Dessa forma, uma pedra cai porque seu peso, por uma lei natural, exige que ela
caia natural e necessariamente; um ser humano anda porque as leis anatômicas e
fisiológicas que regem o seu corpo fazem com que ele tenha os meios necessários
para a locomoção.
No entanto, se uma pedra, ao cair, atingir a cabeça de um passante, esse
acontecimento é contingente ou acidental. Por quê? Porque, se o passante não
estivesse andando por ali naquela hora, a pedra não o atingiria. Assim, a queda
da pedra é necessária e o andar de um ser humano é necessário, mas que uma
pedra caia sobre minha cabeça quando ando é inteiramente contingente ou
acidental.
Todavia, é muito diferente a situação das ações humanas. É verdade que é por
uma necessidade natural ou por uma lei da Natureza que ando. Mas é por
deliberação voluntária que ando para ir à escola em vez de andar para ir ao
cinema, por exemplo. É verdade que é por uma lei necessária da Natureza que os
corpos pesados caem, mas é por uma deliberação humana e por uma escolha
voluntária que fabrico uma bomba, a coloco num avião e a faço despencar sobre
Hiroshima.
Um dos legados mais importantes da Filosofia
grega é, portanto, essa diferença entre o necessário e o contingente, pois ela
nos permite evitar o fatalismo - "tudo é necessário, temos que nos
conformar e nos resignar" -, mas também evitar a ilusão de que podemos
tudo quanto quisermos, se alguma força extranatural ou sobrenatural nos ajudar,
pois a Natureza segue leis necessárias que podemos conhecer e nem tudo é
possível por mais que o queiramos.
A idéia de que os seres humanos,
por Natureza, aspiram ao conhecimento verdadeiro, à felicidade, à justiça, isto
é, que os seres humanos não vivem nem agem cegamente, mas criam valores pelo
quais dão sentido às suas vidas e às suas ações.

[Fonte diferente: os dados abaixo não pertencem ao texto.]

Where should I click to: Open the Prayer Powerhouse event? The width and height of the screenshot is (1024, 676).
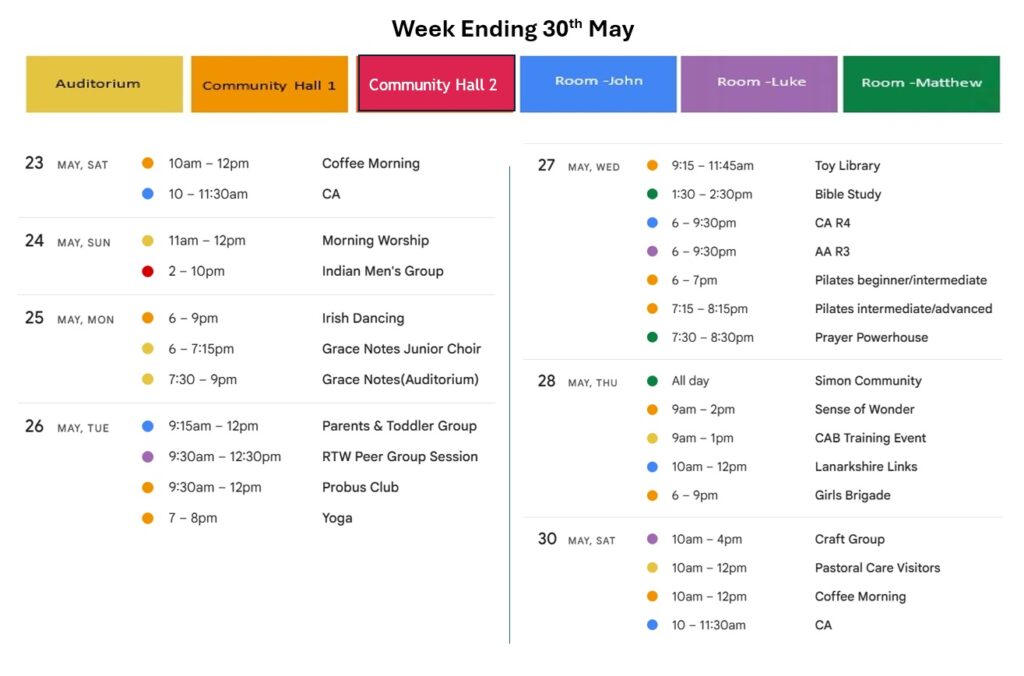(871, 338)
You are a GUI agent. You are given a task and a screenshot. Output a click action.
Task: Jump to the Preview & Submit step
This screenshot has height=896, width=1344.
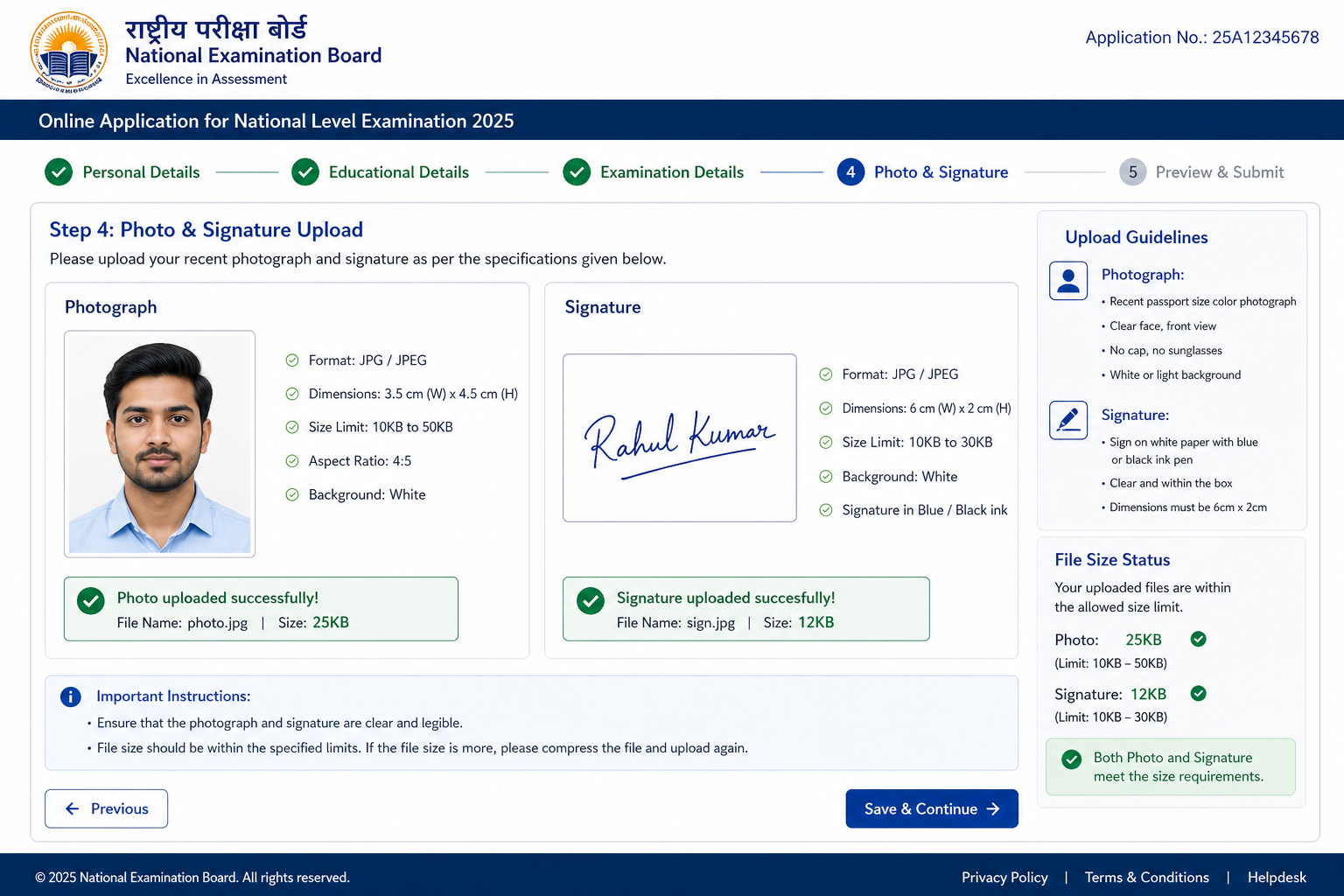coord(1202,172)
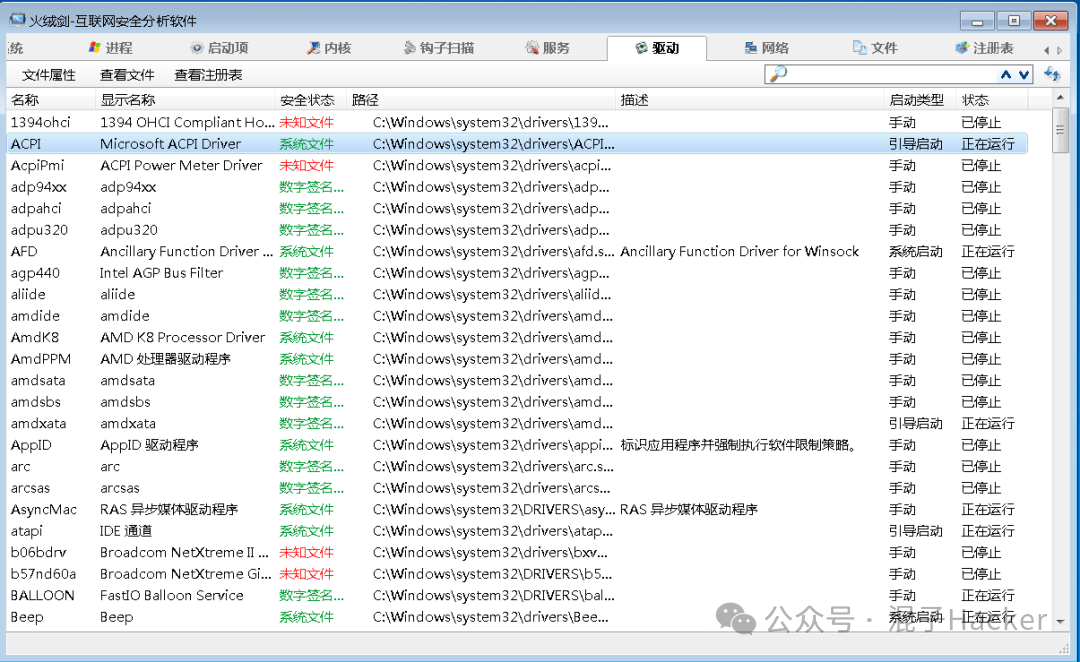Click the 网络 network tab icon
The image size is (1080, 662).
(752, 46)
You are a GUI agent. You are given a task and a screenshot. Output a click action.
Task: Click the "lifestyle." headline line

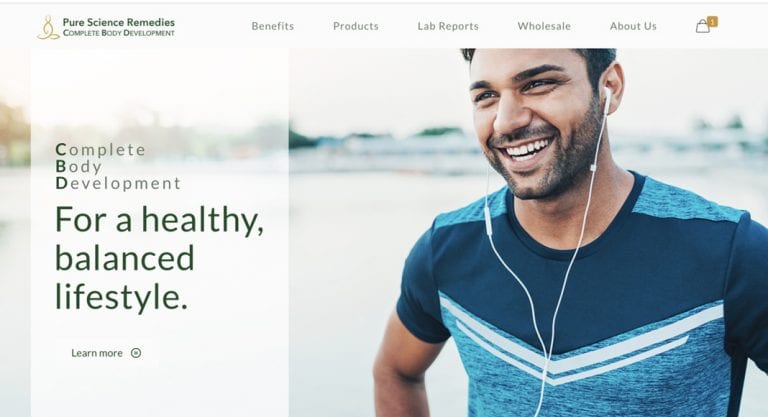pos(121,297)
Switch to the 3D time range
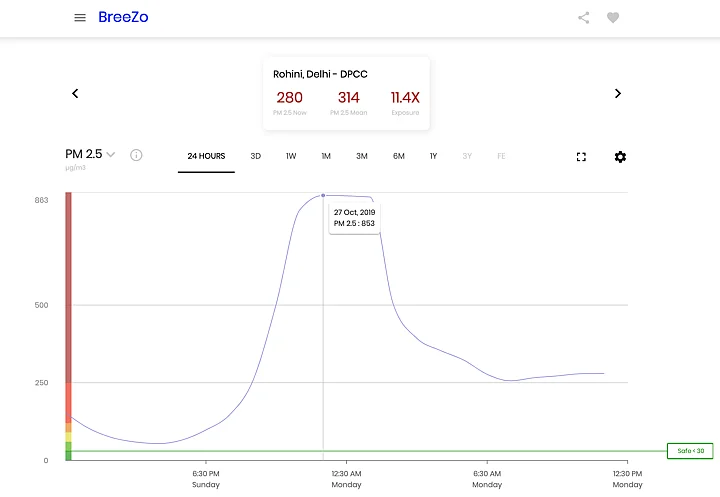Screen dimensions: 720x497 point(255,156)
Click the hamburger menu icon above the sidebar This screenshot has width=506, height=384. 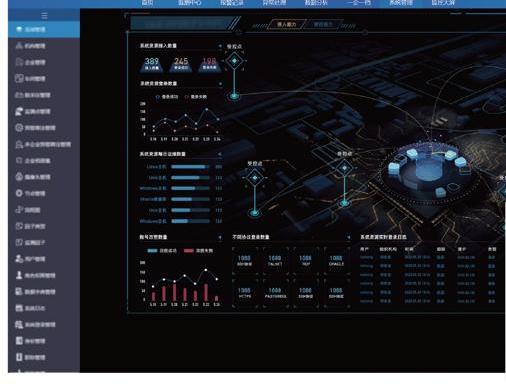[x=44, y=15]
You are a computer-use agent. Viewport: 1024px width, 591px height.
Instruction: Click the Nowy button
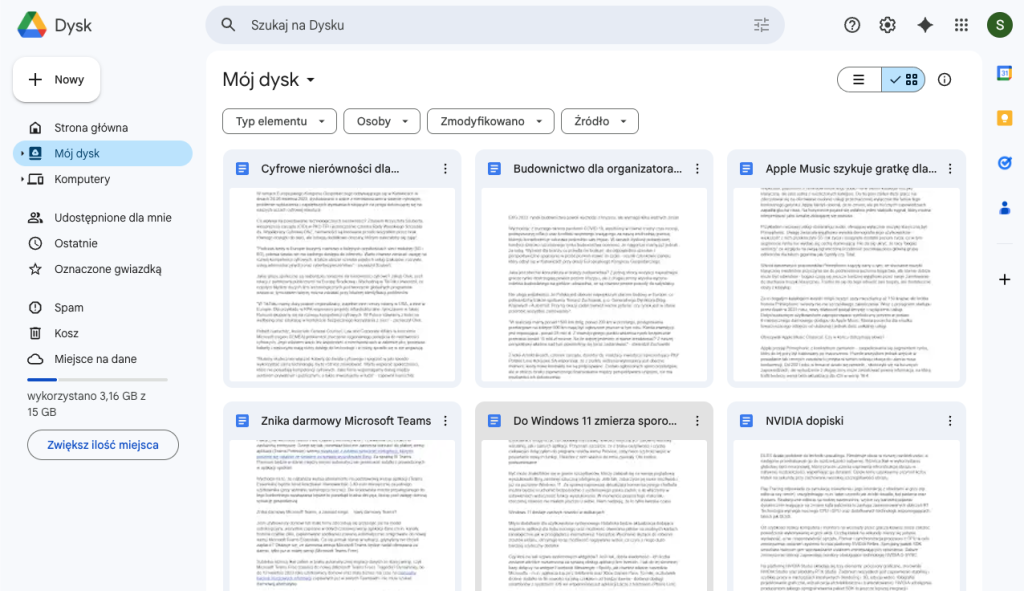point(57,80)
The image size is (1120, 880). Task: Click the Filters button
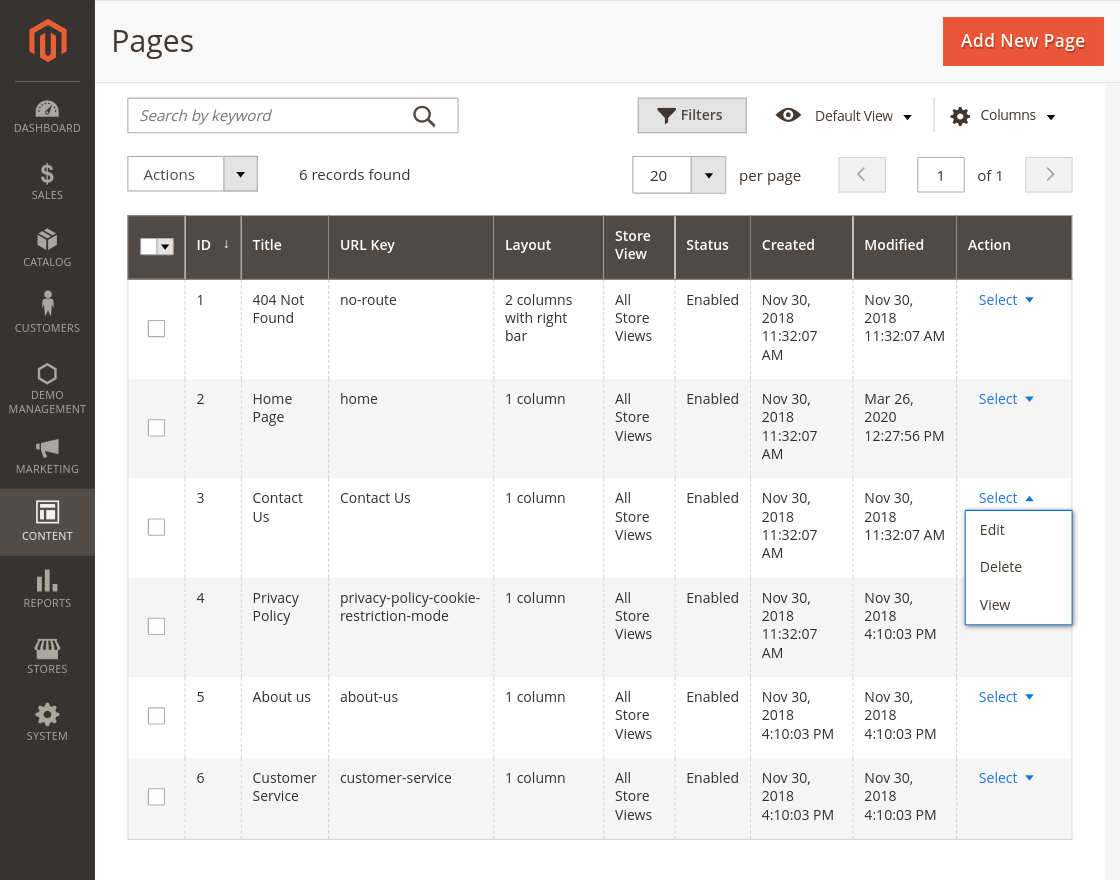pyautogui.click(x=691, y=115)
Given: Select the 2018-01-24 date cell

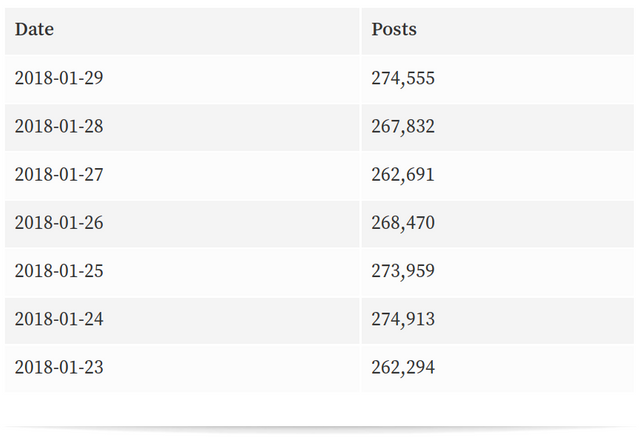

A Filosofia surge, portanto,
quando alguns gregos, admirados e espantados com a realidade, insatisfeitos com
as explicações que a tradição lhes dera, começaram a fazer perguntas e buscar
respostas para elas, demonstrando que o mundo e os seres humanos, os acontecimentos
e as coisas da Natureza, os acontecimentos e as ações humanas podem ser
conhecidos pela razão humana, e que a própria razão é capaz de conhecer-se a si
mesma.
Em suma, a Filosofia surge
quando se descobriu que a verdade do mundo e dos humanos não era algo secreto e
misterioso, que precisasse ser revelado por divindades a alguns escolhidos, mas
que, ao contrário, podia ser conhecida por todos, através da razão, que é a
mesma em todos; quando se descobriu que tal conhecimento depende do uso correto
da razão ou do pensamento e que, além da verdade poder ser conhecida por todos,
podia, pelo mesmo motivo, ser ensinada ou transmitida a todos.